▶ [EXERCISE PROMPT]: Can you rewrite the lines of the material between the line holding "467x848 pixels. Task: Expand" and the line holding "click(x=300, y=367)", inclusive, as a JSON list of strings with one string per line and blank lines left out?

Element and text location data:
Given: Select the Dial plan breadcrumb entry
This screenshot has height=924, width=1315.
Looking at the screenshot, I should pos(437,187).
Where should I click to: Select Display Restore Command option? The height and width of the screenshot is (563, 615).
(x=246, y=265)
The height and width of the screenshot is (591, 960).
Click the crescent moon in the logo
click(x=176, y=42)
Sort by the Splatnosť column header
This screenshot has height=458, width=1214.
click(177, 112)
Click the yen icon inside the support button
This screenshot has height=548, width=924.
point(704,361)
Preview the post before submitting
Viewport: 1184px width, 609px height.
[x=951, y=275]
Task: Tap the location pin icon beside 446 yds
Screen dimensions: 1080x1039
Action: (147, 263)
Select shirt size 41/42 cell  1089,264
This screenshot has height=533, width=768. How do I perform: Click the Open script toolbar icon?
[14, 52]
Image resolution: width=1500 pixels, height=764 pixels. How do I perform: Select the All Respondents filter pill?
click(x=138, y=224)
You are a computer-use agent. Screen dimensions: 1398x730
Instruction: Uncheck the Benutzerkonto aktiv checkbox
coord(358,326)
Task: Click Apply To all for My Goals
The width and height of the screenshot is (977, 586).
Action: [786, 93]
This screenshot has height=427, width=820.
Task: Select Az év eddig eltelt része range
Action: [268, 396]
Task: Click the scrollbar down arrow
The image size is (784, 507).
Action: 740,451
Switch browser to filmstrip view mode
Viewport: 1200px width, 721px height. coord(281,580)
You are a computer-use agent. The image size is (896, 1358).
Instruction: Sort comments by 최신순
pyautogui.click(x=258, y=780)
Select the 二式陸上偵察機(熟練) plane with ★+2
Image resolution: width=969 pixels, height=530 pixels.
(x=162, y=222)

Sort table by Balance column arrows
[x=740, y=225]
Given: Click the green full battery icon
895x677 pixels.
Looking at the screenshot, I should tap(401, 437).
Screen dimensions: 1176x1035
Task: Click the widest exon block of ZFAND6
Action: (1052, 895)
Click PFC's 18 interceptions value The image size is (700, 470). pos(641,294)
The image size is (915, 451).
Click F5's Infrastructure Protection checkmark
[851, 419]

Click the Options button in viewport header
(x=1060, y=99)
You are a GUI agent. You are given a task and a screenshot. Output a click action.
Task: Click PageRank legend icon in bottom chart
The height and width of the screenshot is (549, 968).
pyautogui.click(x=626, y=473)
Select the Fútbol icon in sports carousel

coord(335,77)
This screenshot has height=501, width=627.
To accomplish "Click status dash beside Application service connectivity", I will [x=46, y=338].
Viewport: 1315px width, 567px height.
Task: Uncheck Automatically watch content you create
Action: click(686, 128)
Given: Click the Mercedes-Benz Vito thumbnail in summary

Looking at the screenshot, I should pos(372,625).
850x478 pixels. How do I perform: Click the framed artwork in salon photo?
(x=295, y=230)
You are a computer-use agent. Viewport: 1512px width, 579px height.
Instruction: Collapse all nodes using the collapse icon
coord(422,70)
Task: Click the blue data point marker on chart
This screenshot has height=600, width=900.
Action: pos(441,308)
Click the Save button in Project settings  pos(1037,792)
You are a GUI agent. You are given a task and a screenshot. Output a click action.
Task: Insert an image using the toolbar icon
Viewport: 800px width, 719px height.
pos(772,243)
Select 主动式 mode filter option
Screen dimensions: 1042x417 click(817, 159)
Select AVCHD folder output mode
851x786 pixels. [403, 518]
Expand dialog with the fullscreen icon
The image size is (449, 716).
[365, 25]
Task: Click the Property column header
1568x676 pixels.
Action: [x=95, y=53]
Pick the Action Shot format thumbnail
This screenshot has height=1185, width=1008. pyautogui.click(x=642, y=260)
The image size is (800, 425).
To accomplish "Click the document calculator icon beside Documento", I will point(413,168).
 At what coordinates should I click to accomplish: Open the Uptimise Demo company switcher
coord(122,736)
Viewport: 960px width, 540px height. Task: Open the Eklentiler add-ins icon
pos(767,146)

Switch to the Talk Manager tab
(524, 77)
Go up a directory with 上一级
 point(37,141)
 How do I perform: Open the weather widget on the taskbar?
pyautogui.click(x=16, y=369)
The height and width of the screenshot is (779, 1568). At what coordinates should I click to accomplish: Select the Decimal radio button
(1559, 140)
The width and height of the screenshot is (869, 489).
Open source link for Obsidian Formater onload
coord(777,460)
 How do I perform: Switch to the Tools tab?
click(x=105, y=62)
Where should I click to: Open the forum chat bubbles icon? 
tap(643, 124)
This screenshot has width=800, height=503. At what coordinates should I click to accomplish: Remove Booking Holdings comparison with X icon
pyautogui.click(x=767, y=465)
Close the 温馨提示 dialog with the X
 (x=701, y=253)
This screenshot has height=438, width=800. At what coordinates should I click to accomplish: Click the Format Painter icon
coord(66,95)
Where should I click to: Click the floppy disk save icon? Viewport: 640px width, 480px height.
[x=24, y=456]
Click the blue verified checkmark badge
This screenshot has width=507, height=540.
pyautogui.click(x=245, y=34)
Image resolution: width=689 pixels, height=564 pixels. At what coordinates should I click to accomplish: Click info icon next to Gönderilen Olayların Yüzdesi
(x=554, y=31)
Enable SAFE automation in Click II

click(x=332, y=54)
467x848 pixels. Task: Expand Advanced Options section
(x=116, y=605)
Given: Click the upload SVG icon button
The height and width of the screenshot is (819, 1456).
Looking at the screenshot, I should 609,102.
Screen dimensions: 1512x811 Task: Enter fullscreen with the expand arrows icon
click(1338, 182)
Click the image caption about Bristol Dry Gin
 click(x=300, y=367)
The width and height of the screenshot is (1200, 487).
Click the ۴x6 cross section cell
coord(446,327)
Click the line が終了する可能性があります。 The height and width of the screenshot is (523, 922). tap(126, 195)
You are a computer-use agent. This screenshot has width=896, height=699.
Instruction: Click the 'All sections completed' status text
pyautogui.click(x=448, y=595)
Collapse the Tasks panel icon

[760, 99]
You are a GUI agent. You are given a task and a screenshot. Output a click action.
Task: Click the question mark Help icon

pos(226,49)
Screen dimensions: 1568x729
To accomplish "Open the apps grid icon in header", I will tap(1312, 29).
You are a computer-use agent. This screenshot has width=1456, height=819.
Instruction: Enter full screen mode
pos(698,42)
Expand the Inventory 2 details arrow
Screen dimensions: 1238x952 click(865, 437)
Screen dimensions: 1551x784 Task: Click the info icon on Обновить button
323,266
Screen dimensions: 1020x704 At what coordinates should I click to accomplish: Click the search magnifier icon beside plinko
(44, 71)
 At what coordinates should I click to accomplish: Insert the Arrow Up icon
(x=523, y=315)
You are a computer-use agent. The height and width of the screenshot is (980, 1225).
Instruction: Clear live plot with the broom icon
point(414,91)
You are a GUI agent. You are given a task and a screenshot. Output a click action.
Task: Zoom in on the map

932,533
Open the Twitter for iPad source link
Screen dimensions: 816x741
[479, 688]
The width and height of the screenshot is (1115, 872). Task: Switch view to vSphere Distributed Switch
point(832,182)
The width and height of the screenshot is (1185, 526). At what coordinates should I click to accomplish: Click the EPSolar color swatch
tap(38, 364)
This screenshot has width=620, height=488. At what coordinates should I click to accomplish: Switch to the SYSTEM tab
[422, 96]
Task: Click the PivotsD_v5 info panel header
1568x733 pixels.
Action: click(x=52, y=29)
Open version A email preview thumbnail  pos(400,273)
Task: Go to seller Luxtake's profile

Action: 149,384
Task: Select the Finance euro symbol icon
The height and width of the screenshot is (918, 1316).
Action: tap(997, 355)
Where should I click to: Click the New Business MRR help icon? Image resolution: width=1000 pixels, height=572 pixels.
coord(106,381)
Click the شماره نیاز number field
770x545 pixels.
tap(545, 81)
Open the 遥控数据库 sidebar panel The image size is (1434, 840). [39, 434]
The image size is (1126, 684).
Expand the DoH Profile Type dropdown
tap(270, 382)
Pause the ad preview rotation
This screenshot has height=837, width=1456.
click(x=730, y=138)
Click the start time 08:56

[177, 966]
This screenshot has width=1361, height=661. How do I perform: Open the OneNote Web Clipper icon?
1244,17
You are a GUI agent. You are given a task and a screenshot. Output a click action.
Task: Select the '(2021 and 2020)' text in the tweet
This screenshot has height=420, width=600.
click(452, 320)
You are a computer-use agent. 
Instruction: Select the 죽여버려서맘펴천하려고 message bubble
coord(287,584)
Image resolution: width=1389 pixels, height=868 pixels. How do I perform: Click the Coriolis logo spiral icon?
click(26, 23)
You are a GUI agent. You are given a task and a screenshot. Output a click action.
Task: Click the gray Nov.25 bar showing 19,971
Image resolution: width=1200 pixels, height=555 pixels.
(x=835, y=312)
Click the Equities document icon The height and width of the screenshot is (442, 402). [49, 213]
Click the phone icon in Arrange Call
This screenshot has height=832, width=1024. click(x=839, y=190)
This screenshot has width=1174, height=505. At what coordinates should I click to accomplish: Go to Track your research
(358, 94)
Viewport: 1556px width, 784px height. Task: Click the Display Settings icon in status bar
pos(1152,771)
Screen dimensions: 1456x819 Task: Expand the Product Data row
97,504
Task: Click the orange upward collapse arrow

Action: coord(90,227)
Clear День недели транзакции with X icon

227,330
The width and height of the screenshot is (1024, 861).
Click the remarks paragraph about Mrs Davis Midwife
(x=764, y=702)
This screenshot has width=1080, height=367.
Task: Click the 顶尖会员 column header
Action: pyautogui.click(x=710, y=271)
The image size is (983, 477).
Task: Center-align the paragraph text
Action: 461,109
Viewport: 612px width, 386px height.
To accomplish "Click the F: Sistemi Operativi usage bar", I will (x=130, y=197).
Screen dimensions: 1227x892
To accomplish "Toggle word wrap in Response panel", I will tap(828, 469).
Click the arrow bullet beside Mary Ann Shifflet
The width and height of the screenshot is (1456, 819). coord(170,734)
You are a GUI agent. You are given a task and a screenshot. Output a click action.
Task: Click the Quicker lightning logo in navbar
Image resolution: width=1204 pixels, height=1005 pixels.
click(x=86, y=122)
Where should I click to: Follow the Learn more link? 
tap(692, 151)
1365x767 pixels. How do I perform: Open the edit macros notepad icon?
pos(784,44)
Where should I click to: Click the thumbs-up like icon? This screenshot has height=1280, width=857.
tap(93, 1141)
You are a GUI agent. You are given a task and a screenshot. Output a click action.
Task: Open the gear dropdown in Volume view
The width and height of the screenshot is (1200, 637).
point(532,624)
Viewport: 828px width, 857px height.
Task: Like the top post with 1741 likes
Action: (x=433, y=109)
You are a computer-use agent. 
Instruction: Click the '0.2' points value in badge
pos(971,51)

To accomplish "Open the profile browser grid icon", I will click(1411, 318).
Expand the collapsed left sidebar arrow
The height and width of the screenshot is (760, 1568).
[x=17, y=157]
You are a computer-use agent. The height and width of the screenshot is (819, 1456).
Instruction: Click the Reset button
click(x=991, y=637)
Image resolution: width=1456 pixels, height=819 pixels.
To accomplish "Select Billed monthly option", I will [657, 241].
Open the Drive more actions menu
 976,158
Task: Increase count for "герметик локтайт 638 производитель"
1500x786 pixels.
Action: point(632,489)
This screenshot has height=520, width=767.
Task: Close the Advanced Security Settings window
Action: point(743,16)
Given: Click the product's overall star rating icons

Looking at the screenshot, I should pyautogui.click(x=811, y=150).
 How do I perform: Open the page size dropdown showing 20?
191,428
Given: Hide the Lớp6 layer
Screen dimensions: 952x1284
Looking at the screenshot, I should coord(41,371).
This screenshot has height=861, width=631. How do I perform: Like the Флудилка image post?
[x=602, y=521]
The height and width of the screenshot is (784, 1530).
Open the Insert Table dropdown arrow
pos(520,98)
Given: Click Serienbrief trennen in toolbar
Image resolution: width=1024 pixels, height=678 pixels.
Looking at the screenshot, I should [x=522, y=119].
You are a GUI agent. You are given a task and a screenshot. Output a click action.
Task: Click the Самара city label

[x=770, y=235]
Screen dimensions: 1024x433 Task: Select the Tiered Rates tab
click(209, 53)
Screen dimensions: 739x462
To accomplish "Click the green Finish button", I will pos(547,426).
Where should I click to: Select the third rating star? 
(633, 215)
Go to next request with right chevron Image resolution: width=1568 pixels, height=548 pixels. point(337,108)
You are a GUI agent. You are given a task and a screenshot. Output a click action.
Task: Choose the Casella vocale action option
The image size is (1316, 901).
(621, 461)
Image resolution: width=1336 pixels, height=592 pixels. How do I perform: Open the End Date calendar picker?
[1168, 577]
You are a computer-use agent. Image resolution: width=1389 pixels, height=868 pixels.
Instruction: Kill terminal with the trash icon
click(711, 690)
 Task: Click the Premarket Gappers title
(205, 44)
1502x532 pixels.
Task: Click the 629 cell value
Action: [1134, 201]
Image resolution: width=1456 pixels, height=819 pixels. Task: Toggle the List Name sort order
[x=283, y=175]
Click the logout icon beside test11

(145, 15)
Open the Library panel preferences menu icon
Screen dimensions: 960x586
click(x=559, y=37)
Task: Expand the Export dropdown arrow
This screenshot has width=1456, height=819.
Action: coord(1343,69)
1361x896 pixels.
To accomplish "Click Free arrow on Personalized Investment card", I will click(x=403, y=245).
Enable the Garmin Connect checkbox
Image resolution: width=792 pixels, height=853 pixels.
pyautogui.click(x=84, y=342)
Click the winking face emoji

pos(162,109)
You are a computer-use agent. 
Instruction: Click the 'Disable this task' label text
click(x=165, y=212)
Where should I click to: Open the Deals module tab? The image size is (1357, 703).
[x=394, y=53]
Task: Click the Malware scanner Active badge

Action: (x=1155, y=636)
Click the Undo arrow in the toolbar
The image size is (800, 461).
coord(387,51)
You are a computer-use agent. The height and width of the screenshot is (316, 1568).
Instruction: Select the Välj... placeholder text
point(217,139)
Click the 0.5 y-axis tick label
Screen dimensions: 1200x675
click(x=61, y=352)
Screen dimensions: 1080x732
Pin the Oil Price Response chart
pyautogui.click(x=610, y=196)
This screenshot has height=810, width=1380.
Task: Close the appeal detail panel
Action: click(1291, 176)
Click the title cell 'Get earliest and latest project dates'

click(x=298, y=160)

▶ [SOLUTION TO THE PROBLEM]:
[
  "467x848 pixels. Task: Expand Advanced Options section",
  "(x=116, y=605)",
  "Given: Click the upload SVG icon button",
  "The height and width of the screenshot is (819, 1456).",
  "Looking at the screenshot, I should 609,102.",
  "Screen dimensions: 1512x811 Task: Enter fullscreen with the expand arrows icon",
  "click(1338, 182)",
  "Click the image caption about Bristol Dry Gin",
  " click(x=300, y=367)"
]